(WORK TO BE COMPLETED): Your answer should be the exact lines of the data below from the one containing "The image size is (1468, 668)." through the one containing "Given: Select the gray number 33 ball"; please include nothing else.

** Opening DATASET CONTENT block **

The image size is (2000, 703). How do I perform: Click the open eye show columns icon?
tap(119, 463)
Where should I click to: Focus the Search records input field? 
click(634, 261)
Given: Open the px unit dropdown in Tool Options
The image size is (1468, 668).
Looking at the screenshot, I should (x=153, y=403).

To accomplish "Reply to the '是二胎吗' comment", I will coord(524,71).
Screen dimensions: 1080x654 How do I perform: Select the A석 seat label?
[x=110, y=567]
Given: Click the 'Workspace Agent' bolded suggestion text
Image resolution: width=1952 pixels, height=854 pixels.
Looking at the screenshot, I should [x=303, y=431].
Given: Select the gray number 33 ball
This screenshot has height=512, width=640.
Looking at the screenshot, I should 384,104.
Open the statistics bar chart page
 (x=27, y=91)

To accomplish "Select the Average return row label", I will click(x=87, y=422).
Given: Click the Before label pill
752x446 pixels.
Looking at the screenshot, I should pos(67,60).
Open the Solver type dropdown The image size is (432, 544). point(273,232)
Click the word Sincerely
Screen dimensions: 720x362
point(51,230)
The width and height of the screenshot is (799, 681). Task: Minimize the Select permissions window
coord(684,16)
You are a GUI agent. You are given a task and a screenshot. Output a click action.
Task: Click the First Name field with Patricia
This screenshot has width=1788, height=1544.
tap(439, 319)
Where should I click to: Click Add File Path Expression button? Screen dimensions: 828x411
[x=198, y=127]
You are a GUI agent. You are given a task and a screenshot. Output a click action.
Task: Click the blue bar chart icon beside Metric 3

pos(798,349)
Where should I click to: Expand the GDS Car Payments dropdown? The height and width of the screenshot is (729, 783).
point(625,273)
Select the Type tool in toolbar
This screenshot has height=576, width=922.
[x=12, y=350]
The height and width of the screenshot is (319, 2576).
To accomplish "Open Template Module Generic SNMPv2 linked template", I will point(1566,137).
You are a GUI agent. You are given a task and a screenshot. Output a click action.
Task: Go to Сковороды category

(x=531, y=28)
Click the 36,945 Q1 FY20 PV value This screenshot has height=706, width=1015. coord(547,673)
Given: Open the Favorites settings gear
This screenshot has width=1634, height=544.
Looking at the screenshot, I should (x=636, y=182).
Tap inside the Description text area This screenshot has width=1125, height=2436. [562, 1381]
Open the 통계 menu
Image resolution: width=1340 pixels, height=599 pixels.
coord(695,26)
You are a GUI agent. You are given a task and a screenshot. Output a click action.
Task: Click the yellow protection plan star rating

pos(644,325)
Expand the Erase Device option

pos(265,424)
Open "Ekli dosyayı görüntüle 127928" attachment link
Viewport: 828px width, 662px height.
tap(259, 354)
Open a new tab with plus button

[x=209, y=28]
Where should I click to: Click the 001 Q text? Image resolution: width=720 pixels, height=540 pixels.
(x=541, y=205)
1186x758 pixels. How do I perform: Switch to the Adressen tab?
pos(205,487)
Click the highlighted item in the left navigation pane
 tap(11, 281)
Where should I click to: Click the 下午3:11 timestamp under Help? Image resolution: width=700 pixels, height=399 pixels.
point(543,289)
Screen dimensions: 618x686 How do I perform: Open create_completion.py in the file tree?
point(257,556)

** Closing DATASET CONTENT block **

(ANSWER SPACE):
The image size is (1468, 668).
Looking at the screenshot, I should (x=153, y=403).

To accomplish "Reply to the '是二胎吗' comment", I will coord(524,71).
Screen dimensions: 1080x654 How do I perform: Select the A석 seat label?
[x=110, y=567]
Given: Click the 'Workspace Agent' bolded suggestion text
Image resolution: width=1952 pixels, height=854 pixels.
Looking at the screenshot, I should [x=303, y=431].
Given: Select the gray number 33 ball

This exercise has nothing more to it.